Diversity on the Plains: Harmonizing cultures

By  | 

North Dakota is seeing population increases. The state has the fastest growth rate of Hispanics.

For the last two days we've talked about the economic reasons why they've come here and the challenges they face.

In Diversity on the Plains, Daniela Hurtado tells about the goodwill created by populations with roots thousands of miles apart.

As the country continues to see an influx of people of all walks of life, races, and culture, our state is no stranger to the changes we're seeing.

More Hispanics are living in North Dakota than ever before.

Most are in the Bakken where some have made it a temporary visit, but many are proud to call North Dakota their forever home.

On the third part of this series you'll hear about the cultural awakening many have felt through music, food, and language.

Harmonizing two cultures.

When the Williston Downtowners Association placed pianos across the city hoping to promote art and bring the community togeth, they didn't anticipate striking a chord between people of vastly different backgrounds.

"Estoy de parte de la diversidad. Me gusta mucho que haya gente de toda clase," dijo Nora Reyes. Translation: "I'm on the side of diversity. I love that there are all kinds of people here," said Nora Reyes.

All around the city, cultures are coming together, adding to the "local flavor."

Thousands migrating to the state for work, and staying to provide a better future for their families.

"We're kind of to a place culturally here in the Williston area where people aren't really so much about us and them. You know, there's this more growing collectiveness that it take a lot of us and it's going to take more of us to come here and to fill these jobs. And the solutions are not to put distance between us but to come together," said Job Service North Dakota Williston Manager Paula Hickel.

Some say that perspective is like food for the soul.

"El sabor, el hogar, comidas caseras, el sazon es diferente, yo creo que es por eso," dijo Jennefer Rey. Translation: "The taste, the 'homey feeling,' the home cooked meal, the seasoning is different, I think that's why," said Jennefer Rey.

Rey is a server at Don Pedro's where they say their customers are from all over.

And their employees bring something a little different to the table.

Restaurant Manager Mohammed Badwan said: "They come here like every time. They come ask for job. They want to live here, they want to stay here. So this is why there's a lot of Latinos here now."

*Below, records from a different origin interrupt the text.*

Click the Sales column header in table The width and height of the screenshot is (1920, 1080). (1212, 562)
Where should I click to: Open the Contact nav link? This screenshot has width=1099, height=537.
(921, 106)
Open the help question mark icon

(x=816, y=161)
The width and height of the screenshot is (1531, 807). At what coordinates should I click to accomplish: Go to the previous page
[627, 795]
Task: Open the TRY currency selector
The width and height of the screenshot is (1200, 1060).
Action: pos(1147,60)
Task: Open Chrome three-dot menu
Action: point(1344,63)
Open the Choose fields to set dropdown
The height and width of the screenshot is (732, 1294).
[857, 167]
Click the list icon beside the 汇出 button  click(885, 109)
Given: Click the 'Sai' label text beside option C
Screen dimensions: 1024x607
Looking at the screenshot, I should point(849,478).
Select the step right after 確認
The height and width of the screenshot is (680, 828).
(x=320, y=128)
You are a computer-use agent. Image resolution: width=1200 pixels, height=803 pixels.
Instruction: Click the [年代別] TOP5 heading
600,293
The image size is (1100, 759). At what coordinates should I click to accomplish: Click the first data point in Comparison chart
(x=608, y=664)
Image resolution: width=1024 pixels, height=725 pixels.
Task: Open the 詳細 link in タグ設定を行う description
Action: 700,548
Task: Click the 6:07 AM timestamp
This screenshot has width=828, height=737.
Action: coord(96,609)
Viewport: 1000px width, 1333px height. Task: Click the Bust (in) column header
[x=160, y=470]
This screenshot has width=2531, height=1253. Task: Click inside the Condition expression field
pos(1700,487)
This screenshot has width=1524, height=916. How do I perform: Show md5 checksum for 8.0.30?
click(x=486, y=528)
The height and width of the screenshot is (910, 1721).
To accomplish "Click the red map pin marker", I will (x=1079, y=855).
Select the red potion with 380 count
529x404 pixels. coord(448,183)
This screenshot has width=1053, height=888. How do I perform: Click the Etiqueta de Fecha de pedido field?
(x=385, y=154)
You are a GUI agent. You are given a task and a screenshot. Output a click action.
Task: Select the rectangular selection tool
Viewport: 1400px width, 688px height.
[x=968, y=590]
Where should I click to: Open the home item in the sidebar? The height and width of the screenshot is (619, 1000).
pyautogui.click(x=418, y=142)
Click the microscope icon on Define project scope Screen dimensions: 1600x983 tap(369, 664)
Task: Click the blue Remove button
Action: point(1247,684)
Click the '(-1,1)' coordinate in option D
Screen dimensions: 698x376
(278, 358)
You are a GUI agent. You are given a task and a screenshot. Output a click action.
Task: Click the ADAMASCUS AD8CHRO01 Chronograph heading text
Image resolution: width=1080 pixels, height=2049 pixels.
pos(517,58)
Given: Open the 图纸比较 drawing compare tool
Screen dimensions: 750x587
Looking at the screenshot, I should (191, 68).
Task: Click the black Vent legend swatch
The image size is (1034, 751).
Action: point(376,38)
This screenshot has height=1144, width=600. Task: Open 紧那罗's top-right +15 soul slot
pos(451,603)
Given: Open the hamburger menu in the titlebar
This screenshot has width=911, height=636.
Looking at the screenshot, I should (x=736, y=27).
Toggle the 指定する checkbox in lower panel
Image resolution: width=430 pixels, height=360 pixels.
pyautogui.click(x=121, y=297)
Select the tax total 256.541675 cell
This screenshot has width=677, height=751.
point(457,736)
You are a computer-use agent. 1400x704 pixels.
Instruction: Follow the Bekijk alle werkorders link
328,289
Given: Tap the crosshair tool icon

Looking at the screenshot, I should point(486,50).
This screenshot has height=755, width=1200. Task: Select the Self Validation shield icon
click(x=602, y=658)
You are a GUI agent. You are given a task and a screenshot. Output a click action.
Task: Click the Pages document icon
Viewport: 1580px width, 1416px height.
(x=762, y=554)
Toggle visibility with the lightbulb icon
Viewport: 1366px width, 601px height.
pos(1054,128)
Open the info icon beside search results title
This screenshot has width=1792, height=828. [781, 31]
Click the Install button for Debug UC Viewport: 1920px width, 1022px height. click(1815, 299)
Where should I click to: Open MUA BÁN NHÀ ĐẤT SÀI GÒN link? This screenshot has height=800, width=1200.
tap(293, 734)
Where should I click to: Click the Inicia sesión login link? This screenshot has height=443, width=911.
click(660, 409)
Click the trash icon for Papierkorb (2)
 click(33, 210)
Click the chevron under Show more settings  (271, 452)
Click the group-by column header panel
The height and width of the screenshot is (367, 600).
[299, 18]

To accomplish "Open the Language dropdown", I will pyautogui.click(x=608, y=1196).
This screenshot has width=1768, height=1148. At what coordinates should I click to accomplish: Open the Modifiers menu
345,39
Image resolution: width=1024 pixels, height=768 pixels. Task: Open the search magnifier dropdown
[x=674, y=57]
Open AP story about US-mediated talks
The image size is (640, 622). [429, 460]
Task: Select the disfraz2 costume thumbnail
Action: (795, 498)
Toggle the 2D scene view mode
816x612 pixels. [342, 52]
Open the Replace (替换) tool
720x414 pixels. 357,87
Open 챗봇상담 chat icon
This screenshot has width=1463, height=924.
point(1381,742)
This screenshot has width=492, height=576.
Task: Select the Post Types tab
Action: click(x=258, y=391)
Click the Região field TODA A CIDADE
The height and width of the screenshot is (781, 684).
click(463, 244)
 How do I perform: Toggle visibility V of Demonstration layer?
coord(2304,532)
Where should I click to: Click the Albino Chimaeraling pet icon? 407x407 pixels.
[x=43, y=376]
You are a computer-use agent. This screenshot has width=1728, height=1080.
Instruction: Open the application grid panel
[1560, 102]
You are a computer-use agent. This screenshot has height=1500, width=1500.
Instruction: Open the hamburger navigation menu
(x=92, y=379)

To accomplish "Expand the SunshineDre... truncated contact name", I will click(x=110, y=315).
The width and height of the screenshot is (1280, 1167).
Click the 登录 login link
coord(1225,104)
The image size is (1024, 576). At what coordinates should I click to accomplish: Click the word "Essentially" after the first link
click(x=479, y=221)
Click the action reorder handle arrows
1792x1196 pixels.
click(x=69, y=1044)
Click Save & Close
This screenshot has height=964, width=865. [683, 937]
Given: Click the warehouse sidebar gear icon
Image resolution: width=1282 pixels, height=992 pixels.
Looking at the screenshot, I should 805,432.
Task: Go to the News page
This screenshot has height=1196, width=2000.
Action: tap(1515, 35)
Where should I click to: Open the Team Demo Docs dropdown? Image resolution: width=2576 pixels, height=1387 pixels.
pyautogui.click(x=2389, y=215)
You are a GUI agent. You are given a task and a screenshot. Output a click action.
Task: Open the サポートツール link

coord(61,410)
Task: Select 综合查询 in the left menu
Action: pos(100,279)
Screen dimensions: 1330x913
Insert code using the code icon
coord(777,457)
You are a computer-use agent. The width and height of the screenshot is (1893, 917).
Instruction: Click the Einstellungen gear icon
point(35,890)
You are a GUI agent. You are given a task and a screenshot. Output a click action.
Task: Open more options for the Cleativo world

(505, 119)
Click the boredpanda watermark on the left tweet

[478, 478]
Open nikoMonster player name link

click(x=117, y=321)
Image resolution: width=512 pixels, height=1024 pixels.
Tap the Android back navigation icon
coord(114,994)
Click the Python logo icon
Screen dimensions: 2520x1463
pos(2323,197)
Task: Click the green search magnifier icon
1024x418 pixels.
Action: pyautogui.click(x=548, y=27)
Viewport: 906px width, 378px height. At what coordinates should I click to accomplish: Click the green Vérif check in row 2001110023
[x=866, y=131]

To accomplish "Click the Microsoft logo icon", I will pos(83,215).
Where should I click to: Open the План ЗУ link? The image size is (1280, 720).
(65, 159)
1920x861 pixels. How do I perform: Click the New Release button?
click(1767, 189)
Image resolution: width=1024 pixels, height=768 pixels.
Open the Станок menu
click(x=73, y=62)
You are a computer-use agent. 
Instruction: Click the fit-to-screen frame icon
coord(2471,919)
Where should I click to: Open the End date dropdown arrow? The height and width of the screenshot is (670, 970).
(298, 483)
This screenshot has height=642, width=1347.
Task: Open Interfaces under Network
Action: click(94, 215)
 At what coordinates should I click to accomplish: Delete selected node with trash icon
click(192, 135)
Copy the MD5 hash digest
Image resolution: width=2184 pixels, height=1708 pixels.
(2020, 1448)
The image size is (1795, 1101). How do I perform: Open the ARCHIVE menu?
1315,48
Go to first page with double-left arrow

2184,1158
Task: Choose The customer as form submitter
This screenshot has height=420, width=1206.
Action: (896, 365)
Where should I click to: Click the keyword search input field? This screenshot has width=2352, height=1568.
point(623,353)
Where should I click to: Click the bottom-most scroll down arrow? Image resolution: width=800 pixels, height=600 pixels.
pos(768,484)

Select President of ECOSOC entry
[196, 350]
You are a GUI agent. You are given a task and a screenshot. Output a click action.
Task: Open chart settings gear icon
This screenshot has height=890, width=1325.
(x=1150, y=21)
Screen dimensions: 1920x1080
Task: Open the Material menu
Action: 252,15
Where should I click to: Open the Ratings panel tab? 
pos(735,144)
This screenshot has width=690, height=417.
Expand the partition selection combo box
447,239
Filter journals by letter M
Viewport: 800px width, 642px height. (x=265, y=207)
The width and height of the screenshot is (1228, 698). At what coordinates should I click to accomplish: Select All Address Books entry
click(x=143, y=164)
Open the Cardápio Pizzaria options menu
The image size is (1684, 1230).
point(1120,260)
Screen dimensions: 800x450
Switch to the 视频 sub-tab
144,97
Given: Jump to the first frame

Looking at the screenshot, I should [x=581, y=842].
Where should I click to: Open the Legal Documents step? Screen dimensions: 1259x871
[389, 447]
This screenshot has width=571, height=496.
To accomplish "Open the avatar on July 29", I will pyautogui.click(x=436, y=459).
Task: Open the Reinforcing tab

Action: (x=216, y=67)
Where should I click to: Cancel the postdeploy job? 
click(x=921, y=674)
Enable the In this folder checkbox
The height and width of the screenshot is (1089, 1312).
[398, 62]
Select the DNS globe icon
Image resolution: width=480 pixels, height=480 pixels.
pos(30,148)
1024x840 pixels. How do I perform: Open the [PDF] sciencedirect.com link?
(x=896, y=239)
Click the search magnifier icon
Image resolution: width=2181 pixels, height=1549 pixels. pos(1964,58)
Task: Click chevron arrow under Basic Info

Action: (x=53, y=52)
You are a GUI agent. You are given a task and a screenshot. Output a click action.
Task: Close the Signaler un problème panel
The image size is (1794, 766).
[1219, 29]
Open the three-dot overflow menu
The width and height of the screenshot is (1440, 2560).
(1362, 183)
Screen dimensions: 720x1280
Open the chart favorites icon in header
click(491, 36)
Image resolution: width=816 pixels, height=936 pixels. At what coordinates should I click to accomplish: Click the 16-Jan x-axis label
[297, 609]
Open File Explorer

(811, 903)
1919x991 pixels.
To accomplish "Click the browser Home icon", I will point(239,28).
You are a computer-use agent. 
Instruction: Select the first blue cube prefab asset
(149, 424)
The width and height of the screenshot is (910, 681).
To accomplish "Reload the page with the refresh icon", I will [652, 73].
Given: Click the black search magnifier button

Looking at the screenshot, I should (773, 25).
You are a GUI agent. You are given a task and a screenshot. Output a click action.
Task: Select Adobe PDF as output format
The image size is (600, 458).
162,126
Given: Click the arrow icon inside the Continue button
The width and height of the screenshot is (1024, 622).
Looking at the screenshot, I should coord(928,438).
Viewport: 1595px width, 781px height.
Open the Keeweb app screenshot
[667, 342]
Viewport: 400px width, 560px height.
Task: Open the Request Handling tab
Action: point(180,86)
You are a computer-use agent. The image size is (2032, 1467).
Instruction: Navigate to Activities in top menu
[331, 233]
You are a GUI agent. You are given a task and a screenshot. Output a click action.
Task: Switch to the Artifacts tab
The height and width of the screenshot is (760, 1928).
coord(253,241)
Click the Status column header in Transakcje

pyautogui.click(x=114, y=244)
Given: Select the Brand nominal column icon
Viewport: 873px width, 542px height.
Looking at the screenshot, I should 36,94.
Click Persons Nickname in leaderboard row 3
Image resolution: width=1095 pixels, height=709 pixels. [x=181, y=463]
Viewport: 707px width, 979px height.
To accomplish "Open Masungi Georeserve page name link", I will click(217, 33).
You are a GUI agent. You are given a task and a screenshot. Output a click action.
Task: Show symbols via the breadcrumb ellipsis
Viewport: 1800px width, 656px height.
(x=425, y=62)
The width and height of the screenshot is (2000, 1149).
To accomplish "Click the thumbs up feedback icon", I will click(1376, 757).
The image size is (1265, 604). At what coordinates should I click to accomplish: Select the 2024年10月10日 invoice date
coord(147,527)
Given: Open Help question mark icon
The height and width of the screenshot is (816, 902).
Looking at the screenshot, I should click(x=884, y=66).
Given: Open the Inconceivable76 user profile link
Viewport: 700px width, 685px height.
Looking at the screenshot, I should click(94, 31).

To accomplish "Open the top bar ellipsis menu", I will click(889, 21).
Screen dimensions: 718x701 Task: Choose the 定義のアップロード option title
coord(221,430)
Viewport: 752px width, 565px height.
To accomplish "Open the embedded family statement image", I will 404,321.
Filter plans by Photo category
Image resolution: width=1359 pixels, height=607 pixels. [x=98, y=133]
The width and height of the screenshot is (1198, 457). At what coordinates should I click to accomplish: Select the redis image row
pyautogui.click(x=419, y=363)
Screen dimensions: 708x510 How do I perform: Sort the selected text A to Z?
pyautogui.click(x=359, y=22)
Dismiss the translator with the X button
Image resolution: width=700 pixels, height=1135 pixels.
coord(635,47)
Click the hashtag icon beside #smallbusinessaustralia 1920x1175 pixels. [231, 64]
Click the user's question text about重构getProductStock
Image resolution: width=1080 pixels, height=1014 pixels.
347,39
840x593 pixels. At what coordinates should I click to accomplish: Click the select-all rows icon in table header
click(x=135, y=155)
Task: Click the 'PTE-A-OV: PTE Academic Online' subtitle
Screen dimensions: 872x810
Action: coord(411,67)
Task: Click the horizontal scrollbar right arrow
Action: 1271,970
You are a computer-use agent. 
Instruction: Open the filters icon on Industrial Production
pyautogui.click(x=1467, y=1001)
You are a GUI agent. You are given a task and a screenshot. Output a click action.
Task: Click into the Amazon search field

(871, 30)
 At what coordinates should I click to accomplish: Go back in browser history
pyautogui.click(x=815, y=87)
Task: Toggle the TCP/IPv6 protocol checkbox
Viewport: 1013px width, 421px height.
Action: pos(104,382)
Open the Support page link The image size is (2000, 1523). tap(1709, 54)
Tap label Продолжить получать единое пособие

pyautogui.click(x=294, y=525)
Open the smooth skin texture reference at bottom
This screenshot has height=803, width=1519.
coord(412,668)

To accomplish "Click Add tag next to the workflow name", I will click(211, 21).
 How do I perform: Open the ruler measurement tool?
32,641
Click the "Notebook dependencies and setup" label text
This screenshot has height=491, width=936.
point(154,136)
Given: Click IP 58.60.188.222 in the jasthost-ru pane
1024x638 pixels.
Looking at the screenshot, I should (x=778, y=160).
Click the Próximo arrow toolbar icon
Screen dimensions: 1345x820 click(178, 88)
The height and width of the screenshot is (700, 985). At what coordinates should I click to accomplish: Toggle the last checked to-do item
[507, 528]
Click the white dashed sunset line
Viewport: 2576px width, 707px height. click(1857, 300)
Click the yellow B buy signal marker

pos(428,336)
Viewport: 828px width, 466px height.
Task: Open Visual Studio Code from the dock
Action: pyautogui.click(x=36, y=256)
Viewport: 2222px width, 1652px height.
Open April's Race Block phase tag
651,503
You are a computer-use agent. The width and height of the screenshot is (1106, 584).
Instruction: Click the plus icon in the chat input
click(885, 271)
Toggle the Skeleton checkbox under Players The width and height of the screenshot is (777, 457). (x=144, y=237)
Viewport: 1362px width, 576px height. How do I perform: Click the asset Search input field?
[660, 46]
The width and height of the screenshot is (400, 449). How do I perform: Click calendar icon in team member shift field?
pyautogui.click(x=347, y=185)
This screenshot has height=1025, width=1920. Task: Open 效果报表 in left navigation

Badwan is the manager and says his employees are from different countries and the joy and positivity they bring is cutting edge.

“Creo que lo tenmos que hacer es abrir la mente, adaptarnos, y recibir todo lo que ellos nos pueden aportar,“ dijo Rey. Translation: "I think we what we need to do is be open minded and adapt and take in anything they can provide, said Rey.

Making strides for inclusivity.

“To say if you don’t do it like we do it, get out of here, well there’s so many ways we do it here now; there’s so many different people and diversity that that’s kind of gone by the wayside,” said Hickel.

As the state becomes more diverse, t's clear they have this message in common.

“We all have to work together no matter about the color of our skin, our language, our cultures,” said Reyes.

A message remains that North Dakota nice aims to make anyone feel welcomed.

Across America the Hispanic population has reached a record 59.9 million.

The Census Bureau projected that in the next 40 years, Hispanic people will compromise nearly 30-percent of the total population.

They’re the largest minority in the U.S.